Doug Holmes, executive vice president for MediaOne, said
the Microsoft/Compaq funds are "clearly valued as more than just a financial
investment," but he noted that other than a technical-advisory panel, Microsoft and
Compaq received no governance rights.

"Where they will be active is in setting the
technological direction of the business," Holmes said, describing a technical
committee that's represented 50 percent by Microsoft and Compaq and 50 percent by the
cable partners.

Microsoft thus will have an insider's role in helping
to shape Road Runner's architecture, which could give it an inside track in supplying
software to fit those specifications.

"It feels terrific to finally get it done," said
Glenn Britt, president and CEO of Time Warner Cable Ventures.

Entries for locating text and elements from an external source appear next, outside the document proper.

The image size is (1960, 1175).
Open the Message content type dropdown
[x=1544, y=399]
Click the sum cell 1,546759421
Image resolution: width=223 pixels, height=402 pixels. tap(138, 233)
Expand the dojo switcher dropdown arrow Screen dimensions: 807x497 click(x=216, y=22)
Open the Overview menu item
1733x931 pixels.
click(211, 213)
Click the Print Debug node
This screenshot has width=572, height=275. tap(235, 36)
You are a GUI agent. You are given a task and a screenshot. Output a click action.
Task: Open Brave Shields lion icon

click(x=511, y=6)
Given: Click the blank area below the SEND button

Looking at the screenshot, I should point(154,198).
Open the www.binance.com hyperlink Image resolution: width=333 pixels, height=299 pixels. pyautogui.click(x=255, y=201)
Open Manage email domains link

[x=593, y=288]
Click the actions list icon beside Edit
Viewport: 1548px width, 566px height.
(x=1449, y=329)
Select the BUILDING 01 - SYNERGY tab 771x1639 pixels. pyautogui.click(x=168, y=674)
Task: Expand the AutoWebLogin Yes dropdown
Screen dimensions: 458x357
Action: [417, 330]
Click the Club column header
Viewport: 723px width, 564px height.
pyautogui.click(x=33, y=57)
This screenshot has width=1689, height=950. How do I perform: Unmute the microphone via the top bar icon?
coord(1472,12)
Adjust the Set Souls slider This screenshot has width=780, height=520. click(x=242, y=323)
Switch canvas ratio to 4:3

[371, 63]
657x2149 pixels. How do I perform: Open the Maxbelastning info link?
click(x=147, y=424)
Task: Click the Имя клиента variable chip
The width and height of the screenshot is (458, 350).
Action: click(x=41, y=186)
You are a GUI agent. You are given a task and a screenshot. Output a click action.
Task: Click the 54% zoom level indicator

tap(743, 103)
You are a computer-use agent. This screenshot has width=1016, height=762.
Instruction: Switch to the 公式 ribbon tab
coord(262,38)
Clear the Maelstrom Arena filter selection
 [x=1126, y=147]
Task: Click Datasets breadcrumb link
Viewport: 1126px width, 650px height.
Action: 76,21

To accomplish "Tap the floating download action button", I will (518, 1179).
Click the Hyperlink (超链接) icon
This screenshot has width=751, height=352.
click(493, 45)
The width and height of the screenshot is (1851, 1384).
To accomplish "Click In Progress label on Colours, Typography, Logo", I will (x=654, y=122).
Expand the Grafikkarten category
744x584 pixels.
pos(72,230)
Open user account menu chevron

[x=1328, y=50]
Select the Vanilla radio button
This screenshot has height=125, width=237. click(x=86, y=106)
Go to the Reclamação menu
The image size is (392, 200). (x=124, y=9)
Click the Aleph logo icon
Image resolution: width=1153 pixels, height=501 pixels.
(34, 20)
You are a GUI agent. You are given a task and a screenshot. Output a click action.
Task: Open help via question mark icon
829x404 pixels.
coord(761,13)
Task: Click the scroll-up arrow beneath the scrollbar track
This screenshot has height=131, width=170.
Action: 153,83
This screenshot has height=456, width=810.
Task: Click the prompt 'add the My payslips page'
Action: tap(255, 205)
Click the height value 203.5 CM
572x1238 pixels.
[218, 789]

Britt said that while there are no contractual agreements
that mandate the use of Microsoft's Internet Explorer software, "clearly, we
expect to use it, and Microsoft has made great progress on it."

Road Runner is also counting on Microsoft's expertise
in client, server and application software "as part of a major effort to accelerate
the delivery of broadband services over cable modems to consumers and small
businesses," Britt said.

Microsoft's intention is to speed the market for
high-speed services, said Steve Guggenheimer, group product manager for Microsoft's
Digital TV group.

"What we get is an opportunity to help determine what
the right technologies are to make this happen more quickly," Guggenheimer said.
"This isn't just a, 'Hey, here's the money' thing. It's a,
'Hey, here's the money -- and here's the expertise' thing."

Compaq said it intends to market "cable-ready PCs
[personal computers]," outfitted with Ethernet cards, high-speed-data software and --
when they're available, possibly by Christmas -- standards-based cable modems.

Ownership of the venture -- on a fully diluted basis, and
after the 20 percent sliced off for Microsoft and Compaq -- is: Time Warner
Entertainment-Advance/Newhouse (26 percent); MediaOne Group (25 percent); Time Warner
Entertainment, through Time Warner Cable (20 percent); and Time Warner Inc. (9 percent).